(Task brief) I need each line of the entries below that includes the string "Event".

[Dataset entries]
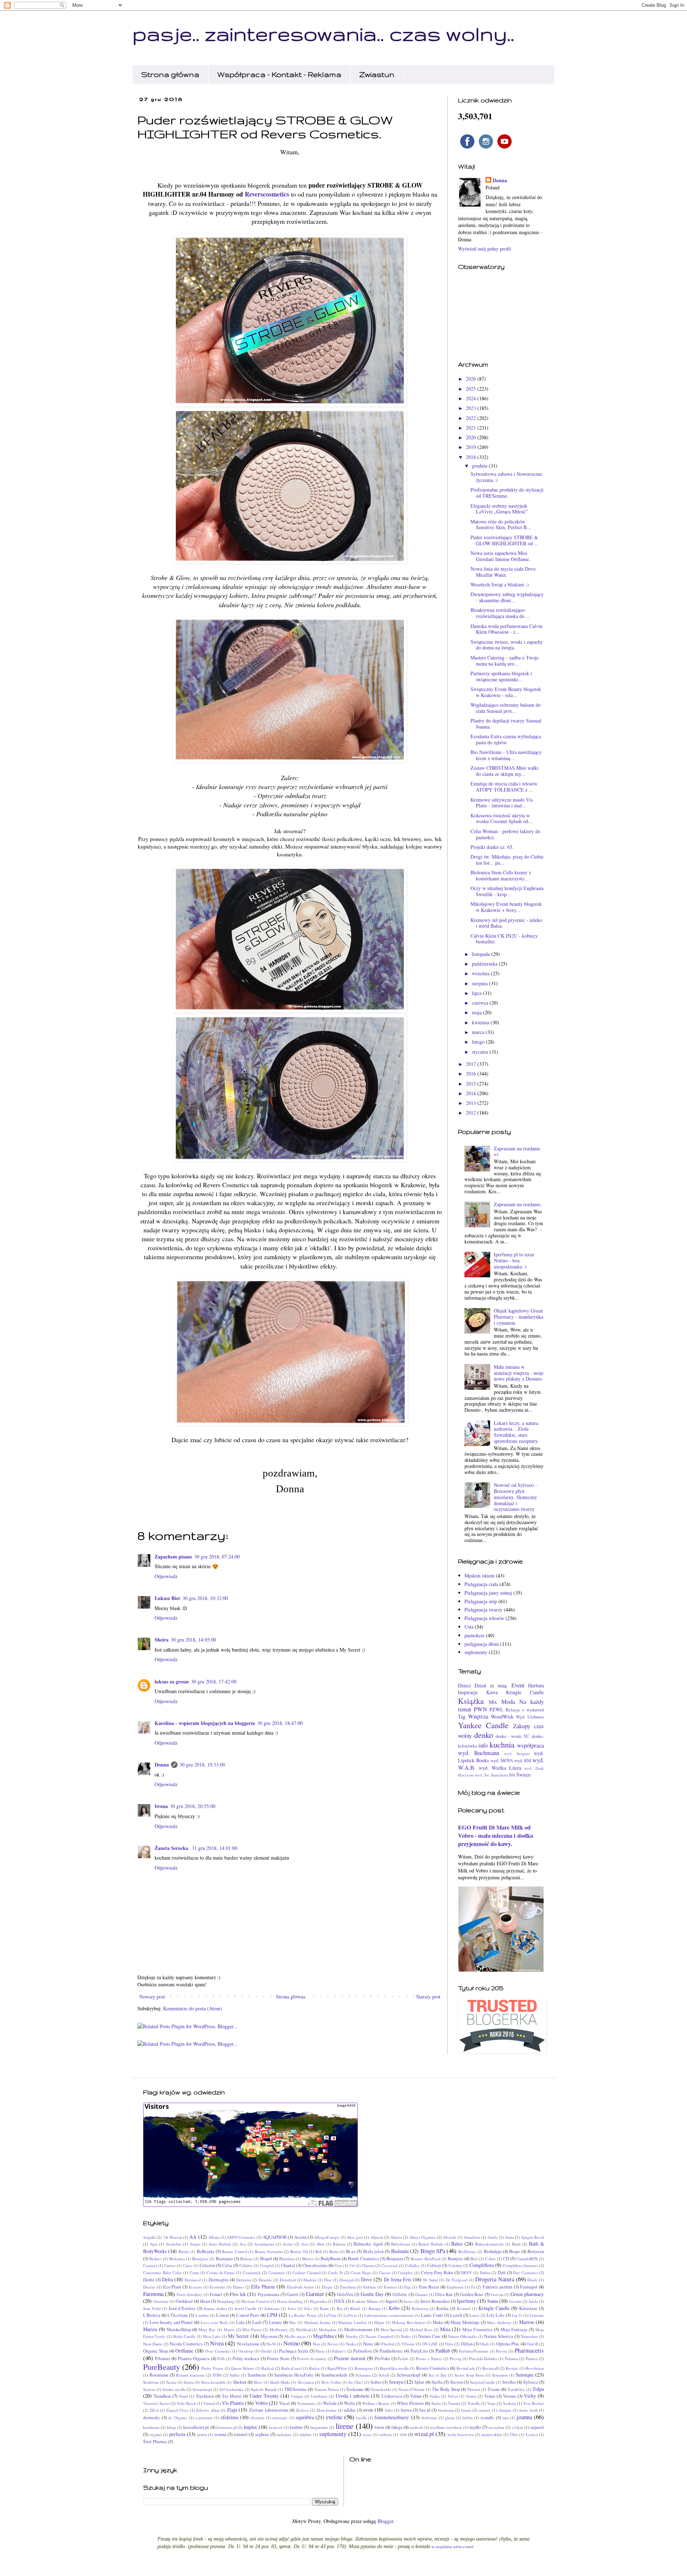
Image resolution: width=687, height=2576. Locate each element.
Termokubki (381, 2389)
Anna (509, 2237)
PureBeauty (161, 2366)
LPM (272, 2314)
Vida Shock (186, 2403)
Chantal (288, 2265)
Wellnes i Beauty (376, 2403)
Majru (379, 2322)
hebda (468, 2417)
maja (477, 1012)
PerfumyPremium (473, 2351)
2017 (471, 1063)
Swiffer (509, 2382)
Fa (473, 2287)
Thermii (473, 2389)
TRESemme (295, 2389)
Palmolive (362, 2351)
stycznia (480, 1051)
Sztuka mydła (173, 2389)
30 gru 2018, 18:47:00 (280, 1723)
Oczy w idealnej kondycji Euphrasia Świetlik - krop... (507, 891)
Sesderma (151, 2382)
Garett (292, 2294)
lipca (477, 993)
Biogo (514, 2251)
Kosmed (464, 2308)
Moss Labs (211, 2336)
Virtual (209, 2403)
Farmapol (528, 2287)
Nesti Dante (152, 2344)
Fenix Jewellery (190, 2294)
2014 (471, 1093)
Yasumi (454, 2403)
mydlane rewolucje (446, 2427)
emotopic (280, 2417)
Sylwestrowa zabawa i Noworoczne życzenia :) (506, 476)
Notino (291, 2343)
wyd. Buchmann (478, 1753)
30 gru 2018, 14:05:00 (193, 1639)
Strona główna (170, 74)
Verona (509, 2396)
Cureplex (405, 2272)
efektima (229, 2417)
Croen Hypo (361, 2272)
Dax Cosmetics (525, 2272)
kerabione (151, 2427)
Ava (242, 2244)
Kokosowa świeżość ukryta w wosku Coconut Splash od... (501, 818)
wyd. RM (522, 1761)
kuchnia (502, 1744)
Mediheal (303, 2329)
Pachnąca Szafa (293, 2351)
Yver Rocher (533, 2403)
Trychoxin (205, 2396)
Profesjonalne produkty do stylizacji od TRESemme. (507, 492)
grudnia (480, 465)
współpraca (530, 1745)
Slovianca (306, 2382)
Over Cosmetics (218, 2351)
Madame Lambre (352, 2322)
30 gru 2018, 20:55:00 (192, 1806)
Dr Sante (430, 2279)
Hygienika (318, 2301)
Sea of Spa (437, 2375)
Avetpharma (264, 2244)
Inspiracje (468, 1692)
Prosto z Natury (429, 2358)
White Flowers (410, 2403)
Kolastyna (420, 2308)
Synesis (149, 2389)
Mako (438, 2322)
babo (389, 2410)
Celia (227, 2265)
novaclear (496, 2427)
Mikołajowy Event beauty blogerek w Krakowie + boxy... (506, 906)
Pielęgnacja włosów (484, 1618)
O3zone (408, 2344)
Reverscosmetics (267, 194)
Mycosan (268, 2336)
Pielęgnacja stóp (480, 1601)
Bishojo (246, 2258)
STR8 (217, 2375)
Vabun (416, 2396)
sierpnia (480, 983)
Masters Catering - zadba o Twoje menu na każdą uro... (505, 660)
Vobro (261, 2402)
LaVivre (350, 2315)
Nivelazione (248, 2344)
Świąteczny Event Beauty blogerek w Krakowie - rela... (506, 692)
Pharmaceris (529, 2350)
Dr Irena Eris (397, 2279)
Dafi (502, 2273)
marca (479, 1032)
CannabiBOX (527, 2258)
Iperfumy (466, 2300)
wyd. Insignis (517, 1753)
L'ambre (202, 2315)
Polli (221, 2358)
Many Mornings (464, 2322)
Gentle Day (372, 2294)
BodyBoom (331, 2259)
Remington (364, 2368)
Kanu (324, 2308)
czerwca (480, 1002)
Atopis (195, 2244)
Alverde (449, 2237)
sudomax (284, 2434)
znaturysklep (491, 2434)
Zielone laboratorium (268, 2410)
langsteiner (319, 2427)
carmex (484, 2410)
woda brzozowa (460, 2434)
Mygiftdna (323, 2336)
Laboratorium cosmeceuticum (389, 2315)
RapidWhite (337, 2368)
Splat (419, 2382)
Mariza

(Result below)
Mikołajowy Event beauty blogerek w Krakowie + boxy... (506, 906)
Świąteczny Event Beauty blogerek w Krakowie - rela... (506, 692)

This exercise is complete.